Mehmet Hanifi GÜLEL
Türkiye Gıda ve İçecek Sanayii Dernekleri Federasyonu (TGDF) Başkanı Demir Şarman, gıda sektörünü ve akademiyi buluşturan Uluslararası Tüketici ve Duyusal Bilimler Konferansı’na (CONSENSE 2024) katıldı. Burada bir konuşma yapan Şarman, bugün, hızla değişen dünyada tüketici tercihleri, sürdürülebilirlik ve küresel kültürün gıda ve içecek sektöründeki stratejik önemine dikkat çekerek, sanayi ve akademi işbirliğinin bu dönüşümdeki rolüne vurgu yaptı.
Sürdürülebilirliğin ekonomik, toplumsal ve stratejik boyutları olan kapsamlı bir olgu olduğunu aktaran Şarman, “Gıda ve içecek sektöründe sürdürülebilir üretim modelleri için teknoloji ve Ar-Ge yatırımlarının artırılması, yenilenebilir enerji kaynaklarının kullanımının teşvik edilmesi ve daha az su, enerji ve kimyasal girdi gerektiren üretim tekniklerinin yaygınlaştırılması gerekiyor. Enerji ve su kaynaklarının verimli kullanımı, karbon ayak izini azaltırken, gıda israfının önlenmesi, sektörümüzde verimliliği artırarak rekabet gücümüzü de yükseltecek” dedi.
“Türkiye’nin potansiyeli yüksek”
Bunun için yalnızca teknolojiye değil, kamu politikalarına da büyük görevler düştüğünü hatırlatan Şarman, sürdürülebilir üretimi destekleyen politikaların geliştirilmesi ve uygulanması, bu yönde atılacak adımların sürekliliği açısından kritik öneme sahip olduğunu vurguladı. “Türkiye olarak ‘Toplam Faktör Verimliliğine’ odaklanılması ve bu alanda rakamlarla gelişim göstermeye çalışmalıyız” diyen Şarman, “Türkiye, geniş tarım arazileri, zengin biyoçeşitliliği ve köklü tarım geleneği ile gıda ve içecek sektöründe önemli bir potansiyele sahiptir. Ancak bu potansiyelin sürdürülebilir bir şekilde değerlendirilmesi, ülkemizin uluslararası alandaki rekabetçiliğini pekiştirecek, küresel pazarlarda daha etkin bir rol almasını sağlayacaktır” diye konuştu.

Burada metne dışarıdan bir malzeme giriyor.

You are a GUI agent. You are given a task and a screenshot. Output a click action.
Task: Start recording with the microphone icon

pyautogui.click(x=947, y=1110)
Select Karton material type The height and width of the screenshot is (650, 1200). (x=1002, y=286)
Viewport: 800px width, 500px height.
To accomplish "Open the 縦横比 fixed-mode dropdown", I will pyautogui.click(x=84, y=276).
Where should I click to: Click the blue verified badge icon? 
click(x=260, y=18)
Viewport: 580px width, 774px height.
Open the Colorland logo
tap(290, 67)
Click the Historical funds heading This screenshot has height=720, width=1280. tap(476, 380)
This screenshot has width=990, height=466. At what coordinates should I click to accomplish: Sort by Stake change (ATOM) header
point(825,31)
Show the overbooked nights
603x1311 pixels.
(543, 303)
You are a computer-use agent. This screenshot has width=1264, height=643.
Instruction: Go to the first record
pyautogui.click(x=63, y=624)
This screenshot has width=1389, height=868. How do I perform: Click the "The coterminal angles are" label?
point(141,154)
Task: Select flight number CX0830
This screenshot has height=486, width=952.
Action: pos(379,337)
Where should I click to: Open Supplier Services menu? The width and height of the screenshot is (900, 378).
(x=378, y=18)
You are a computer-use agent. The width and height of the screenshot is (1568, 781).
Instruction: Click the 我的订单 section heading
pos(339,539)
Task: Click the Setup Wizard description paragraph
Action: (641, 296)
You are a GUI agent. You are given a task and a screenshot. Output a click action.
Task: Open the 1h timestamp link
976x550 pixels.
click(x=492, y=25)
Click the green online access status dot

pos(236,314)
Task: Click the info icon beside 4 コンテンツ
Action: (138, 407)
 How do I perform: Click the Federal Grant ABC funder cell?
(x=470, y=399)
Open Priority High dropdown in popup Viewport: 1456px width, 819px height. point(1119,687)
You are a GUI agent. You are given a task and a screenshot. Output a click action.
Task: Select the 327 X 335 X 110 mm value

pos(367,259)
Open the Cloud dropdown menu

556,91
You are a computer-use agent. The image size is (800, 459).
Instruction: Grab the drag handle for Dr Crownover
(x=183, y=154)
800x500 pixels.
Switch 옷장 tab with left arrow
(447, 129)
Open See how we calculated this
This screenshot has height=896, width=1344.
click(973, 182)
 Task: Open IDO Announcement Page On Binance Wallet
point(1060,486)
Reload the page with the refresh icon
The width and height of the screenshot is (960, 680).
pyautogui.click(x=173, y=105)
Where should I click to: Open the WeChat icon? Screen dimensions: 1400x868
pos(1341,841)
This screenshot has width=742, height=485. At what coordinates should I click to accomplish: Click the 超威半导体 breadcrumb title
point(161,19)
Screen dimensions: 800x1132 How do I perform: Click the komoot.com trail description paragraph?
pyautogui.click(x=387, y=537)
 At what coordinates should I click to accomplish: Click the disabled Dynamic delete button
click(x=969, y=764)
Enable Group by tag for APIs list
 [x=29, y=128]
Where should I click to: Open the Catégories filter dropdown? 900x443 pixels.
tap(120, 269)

Rejeneratif tarım büyük fayda sağlıyor
Demir Şarman, Avrupa Birliği’nin ‘Yeşil Mutabakat’ kapsamında tarım ve gıda politikalarını sürdürülebilirlik odağında şekillendirdiğini belirtti. Şarman, “Sürdürülebilir ve rejeneratif tarımın teşvik edilmesi, su kaynaklarının korunması ve karbon ayak izinin azaltılmasına yönelik politikalar, yalnızca çevresel kazanımlar sağlamakla kalmamakta, aynı zamanda ekonomik anlamda da firmalara büyük faydalar sunuyor. Bizler, bu dönüşüm sürecinin öncüleri olarak, sürdürülebilir bir geleceğe katkı sunma sorumluluğunu taşıyoruz. Hep birlikte bu yolda ilerlemeli, sadece kendi ülkemiz için değil, dünya için de daha yaşanabilir bir gelecek inşa etmeliyiz” ifadelerini kullandı.